▶ **Work to complete**
An exact transcript of all the records is the expected answer.

■ ■ ■

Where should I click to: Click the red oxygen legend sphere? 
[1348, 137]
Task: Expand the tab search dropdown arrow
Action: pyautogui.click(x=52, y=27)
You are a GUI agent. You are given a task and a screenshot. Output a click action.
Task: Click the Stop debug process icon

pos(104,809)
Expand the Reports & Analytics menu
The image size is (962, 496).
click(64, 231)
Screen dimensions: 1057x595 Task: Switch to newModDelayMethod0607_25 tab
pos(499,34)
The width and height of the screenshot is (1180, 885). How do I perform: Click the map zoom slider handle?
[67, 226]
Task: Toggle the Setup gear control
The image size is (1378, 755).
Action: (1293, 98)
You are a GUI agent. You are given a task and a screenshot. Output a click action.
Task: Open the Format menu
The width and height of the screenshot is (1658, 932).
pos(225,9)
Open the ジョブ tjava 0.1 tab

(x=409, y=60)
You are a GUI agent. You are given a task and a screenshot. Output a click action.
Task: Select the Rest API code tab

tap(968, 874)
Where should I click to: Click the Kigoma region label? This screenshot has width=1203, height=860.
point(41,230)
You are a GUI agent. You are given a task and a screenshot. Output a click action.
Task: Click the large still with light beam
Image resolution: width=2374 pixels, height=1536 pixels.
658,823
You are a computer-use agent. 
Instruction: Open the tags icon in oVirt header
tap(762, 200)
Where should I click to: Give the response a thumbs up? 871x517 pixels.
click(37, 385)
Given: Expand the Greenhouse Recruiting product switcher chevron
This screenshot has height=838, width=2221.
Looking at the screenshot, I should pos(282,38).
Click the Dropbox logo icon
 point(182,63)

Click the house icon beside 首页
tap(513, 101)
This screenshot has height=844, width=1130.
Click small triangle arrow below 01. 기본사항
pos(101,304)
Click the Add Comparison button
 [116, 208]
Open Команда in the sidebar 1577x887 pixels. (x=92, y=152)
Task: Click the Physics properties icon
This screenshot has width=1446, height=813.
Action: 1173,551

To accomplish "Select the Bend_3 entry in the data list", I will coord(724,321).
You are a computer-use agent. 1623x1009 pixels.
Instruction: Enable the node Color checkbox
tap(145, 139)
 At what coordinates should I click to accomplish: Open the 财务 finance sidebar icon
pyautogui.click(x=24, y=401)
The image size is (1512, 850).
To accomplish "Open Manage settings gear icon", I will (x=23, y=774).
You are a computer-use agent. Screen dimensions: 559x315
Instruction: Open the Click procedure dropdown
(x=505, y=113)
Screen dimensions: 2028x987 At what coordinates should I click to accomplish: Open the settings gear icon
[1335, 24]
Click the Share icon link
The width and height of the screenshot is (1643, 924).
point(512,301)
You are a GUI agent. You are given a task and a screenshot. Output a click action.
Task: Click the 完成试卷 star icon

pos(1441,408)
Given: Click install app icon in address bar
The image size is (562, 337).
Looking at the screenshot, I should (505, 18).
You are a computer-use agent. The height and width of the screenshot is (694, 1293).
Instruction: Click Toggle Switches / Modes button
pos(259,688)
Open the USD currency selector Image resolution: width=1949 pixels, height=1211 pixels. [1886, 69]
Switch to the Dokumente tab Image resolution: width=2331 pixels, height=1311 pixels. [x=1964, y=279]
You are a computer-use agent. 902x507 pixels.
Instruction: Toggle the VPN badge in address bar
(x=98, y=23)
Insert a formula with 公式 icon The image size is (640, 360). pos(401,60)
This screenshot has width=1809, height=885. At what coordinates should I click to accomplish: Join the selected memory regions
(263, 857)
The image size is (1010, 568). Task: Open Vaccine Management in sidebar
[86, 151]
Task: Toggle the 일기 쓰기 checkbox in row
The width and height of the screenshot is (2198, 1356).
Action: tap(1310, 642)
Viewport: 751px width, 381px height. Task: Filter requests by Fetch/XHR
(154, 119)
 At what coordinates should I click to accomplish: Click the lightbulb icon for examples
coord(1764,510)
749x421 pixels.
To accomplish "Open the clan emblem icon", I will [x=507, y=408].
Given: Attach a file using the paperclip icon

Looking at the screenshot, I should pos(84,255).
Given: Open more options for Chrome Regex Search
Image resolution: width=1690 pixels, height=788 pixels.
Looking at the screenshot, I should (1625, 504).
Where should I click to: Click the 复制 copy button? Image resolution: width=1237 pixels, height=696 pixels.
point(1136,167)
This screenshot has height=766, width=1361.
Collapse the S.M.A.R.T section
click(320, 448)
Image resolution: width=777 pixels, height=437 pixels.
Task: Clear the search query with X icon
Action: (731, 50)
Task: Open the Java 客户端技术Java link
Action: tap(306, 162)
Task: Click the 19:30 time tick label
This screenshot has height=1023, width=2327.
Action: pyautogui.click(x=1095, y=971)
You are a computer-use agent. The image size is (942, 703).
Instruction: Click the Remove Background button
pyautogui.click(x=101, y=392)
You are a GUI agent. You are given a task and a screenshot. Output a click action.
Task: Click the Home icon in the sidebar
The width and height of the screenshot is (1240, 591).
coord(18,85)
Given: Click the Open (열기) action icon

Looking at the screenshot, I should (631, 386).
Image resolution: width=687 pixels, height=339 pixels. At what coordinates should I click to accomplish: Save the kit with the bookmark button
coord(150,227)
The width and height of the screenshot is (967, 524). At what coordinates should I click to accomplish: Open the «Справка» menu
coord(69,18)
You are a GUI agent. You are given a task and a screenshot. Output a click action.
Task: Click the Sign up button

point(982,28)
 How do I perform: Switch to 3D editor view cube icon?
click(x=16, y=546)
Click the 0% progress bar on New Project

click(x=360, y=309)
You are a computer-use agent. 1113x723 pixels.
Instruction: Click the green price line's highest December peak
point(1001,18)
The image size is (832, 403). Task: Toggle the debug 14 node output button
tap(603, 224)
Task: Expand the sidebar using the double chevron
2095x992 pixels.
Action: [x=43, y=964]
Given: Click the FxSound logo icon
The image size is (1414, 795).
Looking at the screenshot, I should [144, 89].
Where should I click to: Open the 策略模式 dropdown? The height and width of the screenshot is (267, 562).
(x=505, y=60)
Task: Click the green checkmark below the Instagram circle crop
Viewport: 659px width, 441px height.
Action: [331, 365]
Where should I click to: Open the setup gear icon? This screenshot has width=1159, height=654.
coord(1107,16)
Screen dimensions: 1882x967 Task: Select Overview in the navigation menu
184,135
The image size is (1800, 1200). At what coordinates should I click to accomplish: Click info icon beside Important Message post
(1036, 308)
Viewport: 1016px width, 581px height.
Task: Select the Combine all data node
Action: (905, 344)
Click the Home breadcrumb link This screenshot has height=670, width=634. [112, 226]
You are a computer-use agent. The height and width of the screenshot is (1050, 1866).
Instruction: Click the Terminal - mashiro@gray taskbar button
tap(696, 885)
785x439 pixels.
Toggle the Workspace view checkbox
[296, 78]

■ ■ ■

▶ **Answer to this exercise**
Where should I click to: Click the red oxygen legend sphere? 
[1348, 137]
Task: Expand the tab search dropdown arrow
Action: pyautogui.click(x=52, y=27)
You are a GUI agent. You are given a task and a screenshot. Output a click action.
Task: Click the Stop debug process icon

pos(104,809)
Expand the Reports & Analytics menu
The image size is (962, 496).
click(64, 231)
Screen dimensions: 1057x595 Task: Switch to newModDelayMethod0607_25 tab
pos(499,34)
The width and height of the screenshot is (1180, 885). How do I perform: Click the map zoom slider handle?
[67, 226]
Task: Toggle the Setup gear control
The image size is (1378, 755).
Action: (1293, 98)
You are a GUI agent. You are given a task and a screenshot. Output a click action.
Task: Open the Format menu
The width and height of the screenshot is (1658, 932).
pos(225,9)
Open the ジョブ tjava 0.1 tab

(x=409, y=60)
You are a GUI agent. You are given a task and a screenshot. Output a click action.
Task: Select the Rest API code tab

tap(968, 874)
Where should I click to: Click the Kigoma region label? This screenshot has width=1203, height=860.
point(41,230)
You are a GUI agent. You are given a task and a screenshot. Output a click action.
Task: Click the large still with light beam
Image resolution: width=2374 pixels, height=1536 pixels.
658,823
You are a computer-use agent. 
Instruction: Open the tags icon in oVirt header
tap(762, 200)
Where should I click to: Give the response a thumbs up? 871x517 pixels.
click(37, 385)
Given: Expand the Greenhouse Recruiting product switcher chevron
This screenshot has height=838, width=2221.
Looking at the screenshot, I should pos(282,38).
Click the Dropbox logo icon
 point(182,63)

Click the house icon beside 首页
tap(513, 101)
This screenshot has height=844, width=1130.
Click small triangle arrow below 01. 기본사항
pos(101,304)
Click the Add Comparison button
 [116, 208]
Open Команда in the sidebar 1577x887 pixels. (x=92, y=152)
Task: Click the Physics properties icon
This screenshot has width=1446, height=813.
Action: 1173,551

To accomplish "Select the Bend_3 entry in the data list", I will coord(724,321).
You are a computer-use agent. 1623x1009 pixels.
Instruction: Enable the node Color checkbox
tap(145, 139)
 At what coordinates should I click to accomplish: Open the 财务 finance sidebar icon
pyautogui.click(x=24, y=401)
The image size is (1512, 850).
To accomplish "Open Manage settings gear icon", I will (x=23, y=774).
You are a computer-use agent. Screen dimensions: 559x315
Instruction: Open the Click procedure dropdown
(x=505, y=113)
Screen dimensions: 2028x987 At what coordinates should I click to accomplish: Open the settings gear icon
[1335, 24]
Click the Share icon link
The width and height of the screenshot is (1643, 924).
point(512,301)
You are a GUI agent. You are given a task and a screenshot. Output a click action.
Task: Click the 完成试卷 star icon

pos(1441,408)
Given: Click install app icon in address bar
The image size is (562, 337).
Looking at the screenshot, I should (505, 18).
You are a computer-use agent. The height and width of the screenshot is (694, 1293).
Instruction: Click Toggle Switches / Modes button
pos(259,688)
Open the USD currency selector Image resolution: width=1949 pixels, height=1211 pixels. [1886, 69]
Switch to the Dokumente tab Image resolution: width=2331 pixels, height=1311 pixels. [x=1964, y=279]
You are a computer-use agent. 902x507 pixels.
Instruction: Toggle the VPN badge in address bar
(x=98, y=23)
Insert a formula with 公式 icon The image size is (640, 360). pos(401,60)
This screenshot has width=1809, height=885. At what coordinates should I click to accomplish: Join the selected memory regions
(263, 857)
The image size is (1010, 568). Task: Open Vaccine Management in sidebar
[86, 151]
Task: Toggle the 일기 쓰기 checkbox in row
The width and height of the screenshot is (2198, 1356).
Action: tap(1310, 642)
Viewport: 751px width, 381px height. Task: Filter requests by Fetch/XHR
(154, 119)
 At what coordinates should I click to accomplish: Click the lightbulb icon for examples
coord(1764,510)
749x421 pixels.
To accomplish "Open the clan emblem icon", I will [x=507, y=408].
Given: Attach a file using the paperclip icon

Looking at the screenshot, I should pos(84,255).
Given: Open more options for Chrome Regex Search
Image resolution: width=1690 pixels, height=788 pixels.
Looking at the screenshot, I should (1625, 504).
Where should I click to: Click the 复制 copy button? Image resolution: width=1237 pixels, height=696 pixels.
point(1136,167)
This screenshot has height=766, width=1361.
Collapse the S.M.A.R.T section
click(320, 448)
Image resolution: width=777 pixels, height=437 pixels.
Task: Clear the search query with X icon
Action: (731, 50)
Task: Open the Java 客户端技术Java link
Action: tap(306, 162)
Task: Click the 19:30 time tick label
This screenshot has height=1023, width=2327.
Action: pyautogui.click(x=1095, y=971)
You are a computer-use agent. The image size is (942, 703).
Instruction: Click the Remove Background button
pyautogui.click(x=101, y=392)
You are a GUI agent. You are given a task and a screenshot. Output a click action.
Task: Click the Home icon in the sidebar
The width and height of the screenshot is (1240, 591).
coord(18,85)
Given: Click the Open (열기) action icon

Looking at the screenshot, I should (631, 386).
Image resolution: width=687 pixels, height=339 pixels. At what coordinates should I click to accomplish: Save the kit with the bookmark button
coord(150,227)
The width and height of the screenshot is (967, 524). At what coordinates should I click to accomplish: Open the «Справка» menu
coord(69,18)
You are a GUI agent. You are given a task and a screenshot. Output a click action.
Task: Click the Sign up button

point(982,28)
 How do I perform: Switch to 3D editor view cube icon?
click(x=16, y=546)
Click the 0% progress bar on New Project

click(x=360, y=309)
You are a computer-use agent. 1113x723 pixels.
Instruction: Click the green price line's highest December peak
point(1001,18)
The image size is (832, 403). Task: Toggle the debug 14 node output button
tap(603, 224)
Task: Expand the sidebar using the double chevron
2095x992 pixels.
Action: [x=43, y=964]
Given: Click the FxSound logo icon
The image size is (1414, 795).
Looking at the screenshot, I should [144, 89].
Where should I click to: Open the 策略模式 dropdown? The height and width of the screenshot is (267, 562).
(x=505, y=60)
Task: Click the green checkmark below the Instagram circle crop
Viewport: 659px width, 441px height.
Action: [331, 365]
Where should I click to: Open the setup gear icon? This screenshot has width=1159, height=654.
coord(1107,16)
Screen dimensions: 1882x967 Task: Select Overview in the navigation menu
184,135
The image size is (1800, 1200). At what coordinates should I click to accomplish: Click info icon beside Important Message post
(1036, 308)
Viewport: 1016px width, 581px height.
Task: Select the Combine all data node
Action: (905, 344)
Click the Home breadcrumb link This screenshot has height=670, width=634. [112, 226]
You are a computer-use agent. The height and width of the screenshot is (1050, 1866).
Instruction: Click the Terminal - mashiro@gray taskbar button
tap(696, 885)
785x439 pixels.
Toggle the Workspace view checkbox
[296, 78]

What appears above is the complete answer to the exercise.